Forty years on the Government is still committed to these goals and the University continues to strive to make them a reality. What is not so certain is the capacity of either to measure up to current expectations consonant with that commitment. Standing in the way of the Government are competing demands for improved standards of life and living, and of sea defence, drainage and irrigation, education, public health and national security. All of this in a situation where international markets are shrinking, the national economy is challenged and the cost of living continues to climb upward. Standing in the way of the University is chronic disinvestment, which has engineered virtual technological obsolescence and institutional backwardness. But this was foreseen as early as the 1990s. A plethora of commissions and committees investigated and reported on the ravages of disinvestment. The IDB initiatives of the late 1980s and early 1990s provided temporary relief but only just.

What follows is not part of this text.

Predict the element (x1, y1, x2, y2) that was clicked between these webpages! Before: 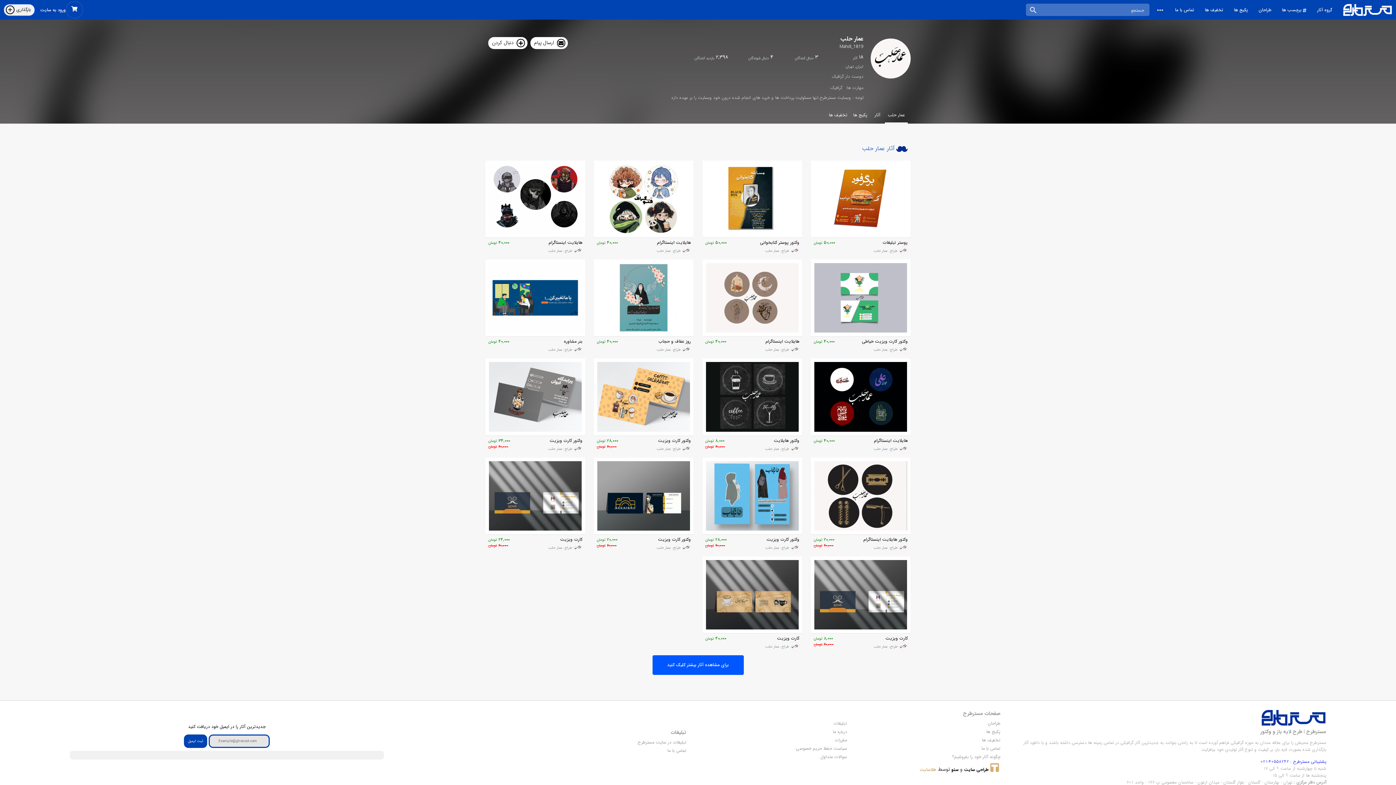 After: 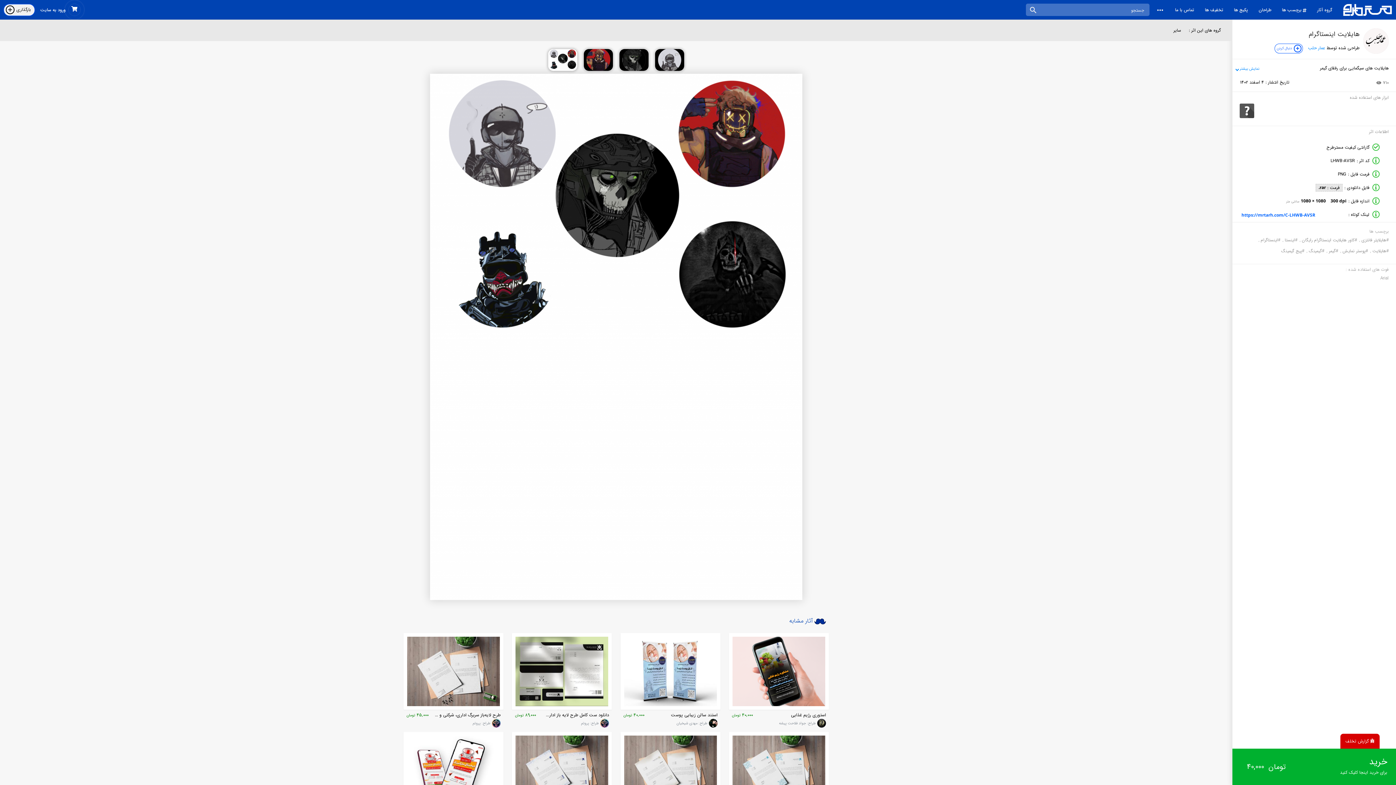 Action: bbox: (516, 239, 582, 246) label: هایلایت اینستاگرامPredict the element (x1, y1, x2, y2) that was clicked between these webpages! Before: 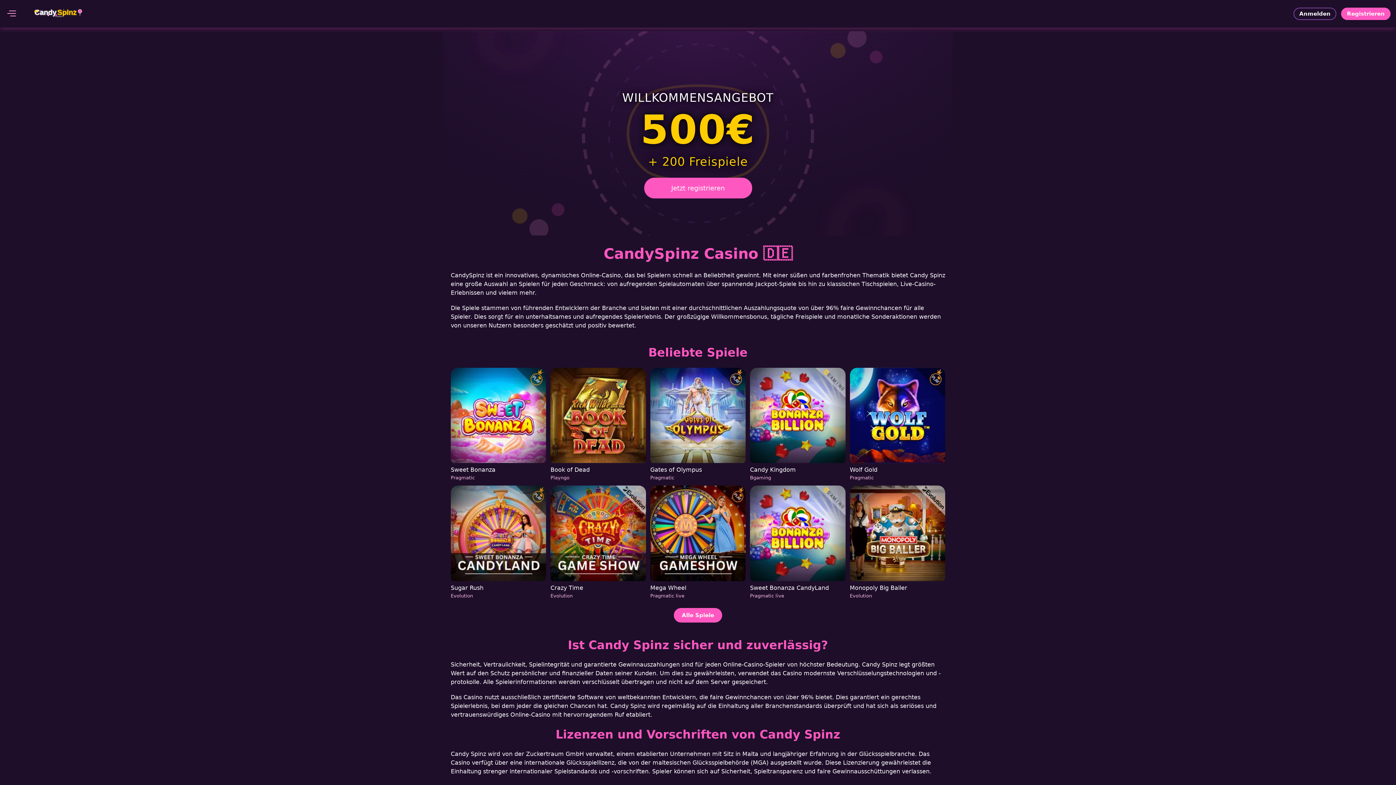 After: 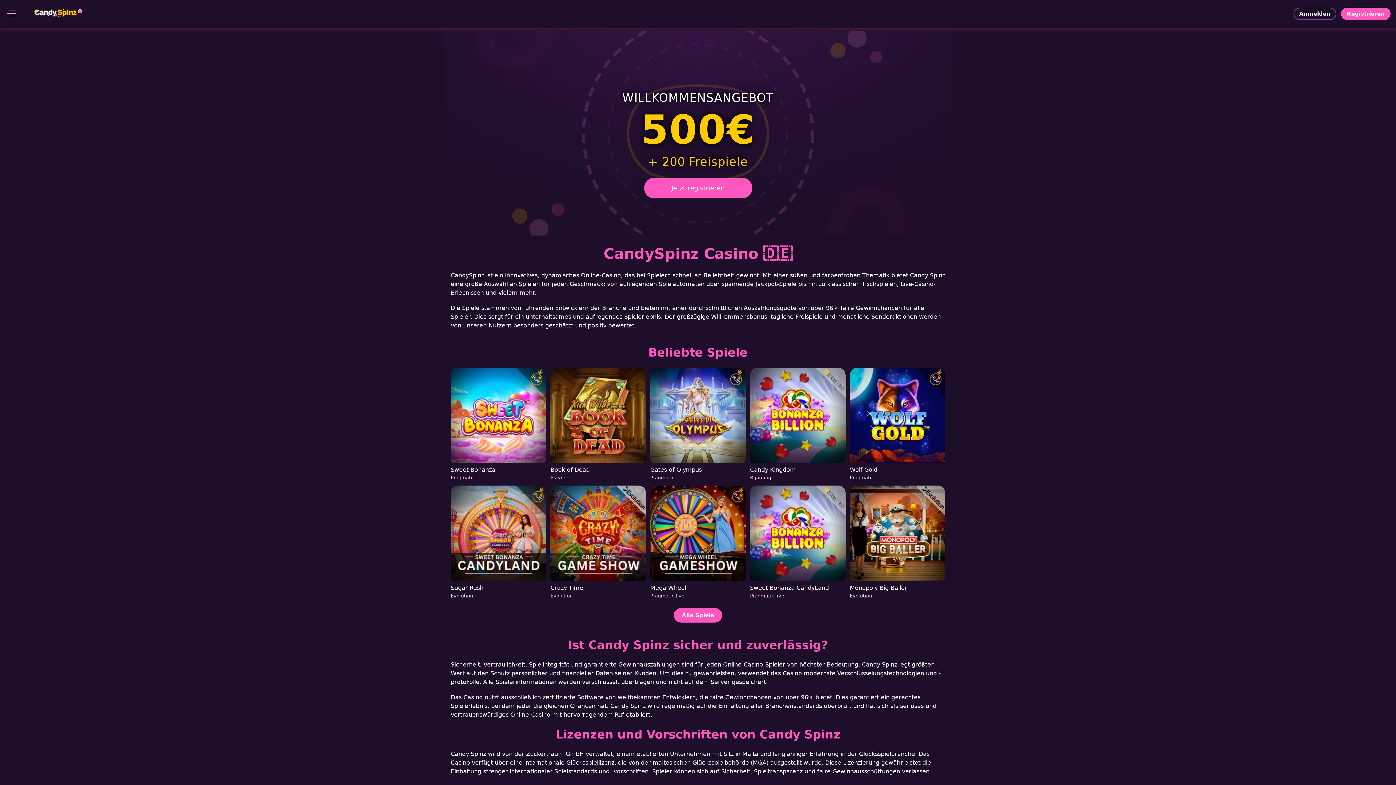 Action: label: Candy Kingdom
Bgaming bbox: (750, 368, 845, 481)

Previous experience, especially that of the late 1980s, had demonstrated quite clearly that even with the best of intentions and the greatest outpouring of national commitment developing countries have found it difficult to sustain the quality and hence currency required at the tertiary level. In the circumstance, the University crafted a cost recovery scheme which, though not entirely economic, sought to reduce its dependence on an annual subvention from the state. The problem was that the local banking system was reluctant to bankroll it. As a last resort, the Government volunteered to underwrite the loan recovery scheme and the University found itself, right where it had all begun, totally dependent on the state, and in competition with all other state agencies, for its funding.

Since the state of the economy could not allow the Government to be as generous as it would have preferred, University fees were capped at their 1994 levels. The state just could not afford another large annual charge on the national revenue. To excuse its limitations policy makers alluded to the World Bank's objection to too generous an expenditure on tertiary level education. Others have argued that the size of the University population did not justify the size of annual expenditure required. In the circumstance, while some developing countries annually devote some 10-12 per cent of the total recurrent expenditure on university education, in Guyana it runs at a modest 5 per cent.

All the while faced with the new gospel of the universality of education and in a desperate effort to increase the annual revenue base, the University extended its minimum entry requirement thereby attracting a lesser-qualified number of students unto its roll. This initiative created a debilitating conjunction which currently bedevils the institution. Increasingly it is being required to do more with less as a consequence of which it has aggravated and exaggerated its inadequacies and incapacities. The stress so caused has enhanced the external haemorrhaging of qualified staff while bearing heavily on space, infrastructure, equipment and ultimately on relevance and quality.

It is no wonder therefore, that the University is finding it exceedingly difficult to cope. Its overall capacity is worn thin and so is its morale. Yet regional governments are currently committed to affording a significant proportion of their respective population quality tertiary education while CSME and forces further afield suggest that national survival will increasingly be facilitated by urgently required improvements in the programme delivery of university education. The recent outpourings seem to suggest that it is the University which must somehow create the resources that are urgently required for recovery and renewal. While the University must be required to do much more than it is currently doing to aid the process, it would be most unwise to believe that the University can somehow manage it all on its own.

In this respect it is to be hoped that the recent development strategy document has charted the role of each of the stakeholders; public and private, regional and international.